━━ Material provided

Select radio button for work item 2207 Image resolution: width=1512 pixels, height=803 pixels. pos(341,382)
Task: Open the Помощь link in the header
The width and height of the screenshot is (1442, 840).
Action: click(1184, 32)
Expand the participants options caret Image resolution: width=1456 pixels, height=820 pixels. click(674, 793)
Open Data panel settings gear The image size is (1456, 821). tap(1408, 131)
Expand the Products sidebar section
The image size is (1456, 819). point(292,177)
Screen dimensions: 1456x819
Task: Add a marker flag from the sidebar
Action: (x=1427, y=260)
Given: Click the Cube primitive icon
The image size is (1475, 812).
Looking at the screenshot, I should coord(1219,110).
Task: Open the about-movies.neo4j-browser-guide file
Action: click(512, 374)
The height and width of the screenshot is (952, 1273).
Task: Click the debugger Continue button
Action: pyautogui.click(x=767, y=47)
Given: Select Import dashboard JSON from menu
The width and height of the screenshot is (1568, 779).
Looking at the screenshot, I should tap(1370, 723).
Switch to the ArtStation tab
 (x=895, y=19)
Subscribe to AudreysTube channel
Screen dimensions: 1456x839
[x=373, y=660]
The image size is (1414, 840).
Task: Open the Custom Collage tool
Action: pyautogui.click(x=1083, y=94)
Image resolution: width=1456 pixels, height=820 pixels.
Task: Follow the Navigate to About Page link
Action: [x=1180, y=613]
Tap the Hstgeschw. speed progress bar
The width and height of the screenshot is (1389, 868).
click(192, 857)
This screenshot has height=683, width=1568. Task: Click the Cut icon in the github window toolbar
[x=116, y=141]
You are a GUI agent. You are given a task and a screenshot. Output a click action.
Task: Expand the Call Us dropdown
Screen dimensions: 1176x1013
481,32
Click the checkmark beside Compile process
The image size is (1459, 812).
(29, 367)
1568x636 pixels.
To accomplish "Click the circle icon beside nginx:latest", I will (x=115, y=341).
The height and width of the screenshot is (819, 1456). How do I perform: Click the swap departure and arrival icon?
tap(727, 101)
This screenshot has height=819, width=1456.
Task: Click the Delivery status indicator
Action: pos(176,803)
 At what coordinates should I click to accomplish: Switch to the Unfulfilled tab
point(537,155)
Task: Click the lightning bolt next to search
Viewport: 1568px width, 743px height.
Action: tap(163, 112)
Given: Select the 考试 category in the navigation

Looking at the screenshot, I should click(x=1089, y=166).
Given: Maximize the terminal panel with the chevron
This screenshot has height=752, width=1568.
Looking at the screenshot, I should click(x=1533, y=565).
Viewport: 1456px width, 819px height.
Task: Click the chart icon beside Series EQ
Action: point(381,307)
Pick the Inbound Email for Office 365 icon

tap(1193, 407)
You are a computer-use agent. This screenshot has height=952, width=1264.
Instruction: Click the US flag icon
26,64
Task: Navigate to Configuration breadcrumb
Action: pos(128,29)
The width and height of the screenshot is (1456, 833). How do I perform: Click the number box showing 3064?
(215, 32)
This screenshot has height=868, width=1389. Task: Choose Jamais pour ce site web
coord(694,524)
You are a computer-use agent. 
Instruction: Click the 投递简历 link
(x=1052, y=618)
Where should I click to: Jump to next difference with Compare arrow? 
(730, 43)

━━━━

Task statement: Transcribe the whole listing with every word preserved.

Exercise answer:
Select radio button for work item 2207 Image resolution: width=1512 pixels, height=803 pixels. pos(341,382)
Task: Open the Помощь link in the header
The width and height of the screenshot is (1442, 840).
Action: click(1184, 32)
Expand the participants options caret Image resolution: width=1456 pixels, height=820 pixels. click(674, 793)
Open Data panel settings gear The image size is (1456, 821). tap(1408, 131)
Expand the Products sidebar section
The image size is (1456, 819). point(292,177)
Screen dimensions: 1456x819
Task: Add a marker flag from the sidebar
Action: (x=1427, y=260)
Given: Click the Cube primitive icon
The image size is (1475, 812).
Looking at the screenshot, I should coord(1219,110).
Task: Open the about-movies.neo4j-browser-guide file
Action: click(512, 374)
The height and width of the screenshot is (952, 1273).
Task: Click the debugger Continue button
Action: pyautogui.click(x=767, y=47)
Given: Select Import dashboard JSON from menu
The width and height of the screenshot is (1568, 779).
Looking at the screenshot, I should tap(1370, 723).
Switch to the ArtStation tab
 (x=895, y=19)
Subscribe to AudreysTube channel
Screen dimensions: 1456x839
[x=373, y=660]
The image size is (1414, 840).
Task: Open the Custom Collage tool
Action: pyautogui.click(x=1083, y=94)
Image resolution: width=1456 pixels, height=820 pixels.
Task: Follow the Navigate to About Page link
Action: [x=1180, y=613]
Tap the Hstgeschw. speed progress bar
The width and height of the screenshot is (1389, 868).
click(192, 857)
This screenshot has height=683, width=1568. Task: Click the Cut icon in the github window toolbar
[x=116, y=141]
You are a GUI agent. You are given a task and a screenshot. Output a click action.
Task: Expand the Call Us dropdown
Screen dimensions: 1176x1013
481,32
Click the checkmark beside Compile process
The image size is (1459, 812).
(29, 367)
1568x636 pixels.
To accomplish "Click the circle icon beside nginx:latest", I will (x=115, y=341).
The height and width of the screenshot is (819, 1456). How do I perform: Click the swap departure and arrival icon?
tap(727, 101)
This screenshot has height=819, width=1456.
Task: Click the Delivery status indicator
Action: pos(176,803)
 At what coordinates should I click to accomplish: Switch to the Unfulfilled tab
point(537,155)
Task: Click the lightning bolt next to search
Viewport: 1568px width, 743px height.
Action: tap(163, 112)
Given: Select the 考试 category in the navigation

Looking at the screenshot, I should click(x=1089, y=166).
Given: Maximize the terminal panel with the chevron
This screenshot has height=752, width=1568.
Looking at the screenshot, I should click(x=1533, y=565).
Viewport: 1456px width, 819px height.
Task: Click the chart icon beside Series EQ
Action: point(381,307)
Pick the Inbound Email for Office 365 icon

tap(1193, 407)
You are a computer-use agent. This screenshot has height=952, width=1264.
Instruction: Click the US flag icon
26,64
Task: Navigate to Configuration breadcrumb
Action: pos(128,29)
The width and height of the screenshot is (1456, 833). How do I perform: Click the number box showing 3064?
(215, 32)
This screenshot has height=868, width=1389. Task: Choose Jamais pour ce site web
coord(694,524)
You are a computer-use agent. 
Instruction: Click the 投递简历 link
(x=1052, y=618)
Where should I click to: Jump to next difference with Compare arrow? 
(730, 43)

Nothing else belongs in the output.